The chief said he had contacted the F.B.I. and the Bureau of Alcohol, Tobacco, Firearms and Explosives for help in the investigation.
The Police Department had released the photo of the person of interest — the man who later turned himself in — and sent out a plea on social media. “This is one of our suspects,” the Twitter post said. “Please help us find him!”
The shooting unfolded near one of the busiest parts of the city’s downtown, filled with hotels and restaurants as well as Dallas County government buildings. Videos of the scene circulated widely on social media. In many of them, multiple gunshots could be heard ringing out against a city illuminated by sirens. Teams of armed police officers could be seen running through the area.
Although the shooting occurred during a rally to protest the police shootings, it was unclear what relationship the gunmen had to the demonstration.

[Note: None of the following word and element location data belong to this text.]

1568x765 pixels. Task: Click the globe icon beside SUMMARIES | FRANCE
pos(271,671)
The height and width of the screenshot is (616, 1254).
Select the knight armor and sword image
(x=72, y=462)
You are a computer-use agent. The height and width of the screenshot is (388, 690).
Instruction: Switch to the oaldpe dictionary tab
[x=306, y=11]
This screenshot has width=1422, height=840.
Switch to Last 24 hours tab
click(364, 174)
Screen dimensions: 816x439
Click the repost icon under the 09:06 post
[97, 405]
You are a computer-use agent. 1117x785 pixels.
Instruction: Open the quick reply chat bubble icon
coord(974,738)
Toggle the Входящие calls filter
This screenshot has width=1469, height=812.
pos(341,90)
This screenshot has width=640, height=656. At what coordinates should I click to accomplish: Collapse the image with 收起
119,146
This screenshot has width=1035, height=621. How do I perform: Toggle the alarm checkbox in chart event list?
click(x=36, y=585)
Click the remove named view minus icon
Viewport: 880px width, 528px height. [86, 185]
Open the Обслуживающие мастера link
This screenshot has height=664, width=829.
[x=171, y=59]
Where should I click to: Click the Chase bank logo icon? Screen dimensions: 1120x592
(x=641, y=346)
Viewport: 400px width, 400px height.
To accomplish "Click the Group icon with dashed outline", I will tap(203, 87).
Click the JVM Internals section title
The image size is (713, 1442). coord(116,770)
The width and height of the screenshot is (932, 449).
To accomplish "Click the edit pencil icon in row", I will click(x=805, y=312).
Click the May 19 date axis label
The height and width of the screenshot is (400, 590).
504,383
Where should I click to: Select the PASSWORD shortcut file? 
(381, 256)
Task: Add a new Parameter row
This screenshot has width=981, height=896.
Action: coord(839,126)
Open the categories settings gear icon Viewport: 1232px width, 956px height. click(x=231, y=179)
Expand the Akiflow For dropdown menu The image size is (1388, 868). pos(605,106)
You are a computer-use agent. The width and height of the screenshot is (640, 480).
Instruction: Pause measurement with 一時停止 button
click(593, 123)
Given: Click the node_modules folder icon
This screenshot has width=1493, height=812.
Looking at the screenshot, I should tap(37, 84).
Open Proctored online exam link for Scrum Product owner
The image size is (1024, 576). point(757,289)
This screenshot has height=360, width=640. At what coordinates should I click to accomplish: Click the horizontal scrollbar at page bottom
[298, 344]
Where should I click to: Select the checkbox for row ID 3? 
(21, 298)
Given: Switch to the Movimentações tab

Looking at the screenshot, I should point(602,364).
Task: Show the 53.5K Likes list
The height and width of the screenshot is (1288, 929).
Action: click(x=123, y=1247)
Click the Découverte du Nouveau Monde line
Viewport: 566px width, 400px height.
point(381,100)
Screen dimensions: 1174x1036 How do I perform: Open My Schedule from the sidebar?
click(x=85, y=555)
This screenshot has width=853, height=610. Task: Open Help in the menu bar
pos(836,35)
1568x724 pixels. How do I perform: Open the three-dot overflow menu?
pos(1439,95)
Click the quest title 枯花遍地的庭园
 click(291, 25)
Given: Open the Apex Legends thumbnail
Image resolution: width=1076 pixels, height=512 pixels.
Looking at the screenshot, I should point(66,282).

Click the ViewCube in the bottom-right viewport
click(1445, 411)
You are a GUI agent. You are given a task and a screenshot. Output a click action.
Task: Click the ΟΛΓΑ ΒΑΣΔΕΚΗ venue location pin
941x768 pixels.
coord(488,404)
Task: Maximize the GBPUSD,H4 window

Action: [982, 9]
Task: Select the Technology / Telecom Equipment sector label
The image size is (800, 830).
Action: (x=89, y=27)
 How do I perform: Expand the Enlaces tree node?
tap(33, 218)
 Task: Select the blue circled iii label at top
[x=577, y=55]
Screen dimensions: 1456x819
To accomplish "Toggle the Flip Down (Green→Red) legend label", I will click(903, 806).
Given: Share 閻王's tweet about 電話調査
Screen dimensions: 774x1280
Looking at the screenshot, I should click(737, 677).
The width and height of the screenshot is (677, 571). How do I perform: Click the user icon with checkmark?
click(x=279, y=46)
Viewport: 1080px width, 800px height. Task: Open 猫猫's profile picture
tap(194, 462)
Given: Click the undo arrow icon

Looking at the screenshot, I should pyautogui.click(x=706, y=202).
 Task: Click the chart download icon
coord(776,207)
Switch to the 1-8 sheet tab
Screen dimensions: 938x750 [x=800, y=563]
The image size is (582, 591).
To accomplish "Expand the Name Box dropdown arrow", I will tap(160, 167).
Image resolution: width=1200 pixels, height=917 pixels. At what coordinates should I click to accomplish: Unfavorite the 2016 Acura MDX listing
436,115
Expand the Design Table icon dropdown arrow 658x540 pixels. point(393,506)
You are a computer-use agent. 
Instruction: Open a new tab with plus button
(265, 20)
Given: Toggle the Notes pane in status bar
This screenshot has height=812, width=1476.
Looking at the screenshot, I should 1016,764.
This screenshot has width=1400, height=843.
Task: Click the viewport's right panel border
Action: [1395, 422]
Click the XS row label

It was unknown what the motives were, “except they fired on the police,” said Clay Jenkins, the Dallas County judge and the county’s chief executive. “All government buildings in that area are on lockdown. That’s the government center where this is happening.”
A witness told CNN that she had been standing on Main Street shortly before 9 p.m. when “all of a sudden we started hearing, ‘Pop pop pop pop pop.’”
“I don’t think I’ve ever run so fast in my life,” she said.
The Dallas Police Association confirmed that officers were injured, posting on Twitter: “Pray for Dallas tonight. Officers down.”
More than an hour after the shootings — but before the suspects were in custody — the mood in Dallas remained tense.
In one section of downtown, officers asked an African-American man wearing a bulletproof vest to walk toward them. The man slowly approached with his hands up, and a crowd of onlookers became angry and shouted and cursed at the police. An officer had his gun pointed at a black woman, and many in the crowd quickly began filming the scene with their cellphones. The tension eased as people in the crowd chanted, “Black lives matter.”
The shootings occurred after President Obama, reacting with the same horror as many Americans to a video of a dying man in Minnesota who was shot by the police, begged the nation to confront the racial disparities in law enforcement while acknowledging the dangers that officers face.
Mayor Mike Rawlings said Dallas was “a microcosm as every city is.”
“But I think the country is longing for people to stop blaming one another and just grab each other’s arm and say we’re in this together,” he said. “That’s what we thirst for and we feel like we’re in a desert.
The protest was planned by Dominique R. Alexander, an ordained minister and the head of the Next Generation Action Network.
He said that the organization “does not condone violence against any human being, and we condemn anyone who wants to commit violence.”
“I was right there when the shooting happened,” Mr. Alexander said. “They could have shot me.”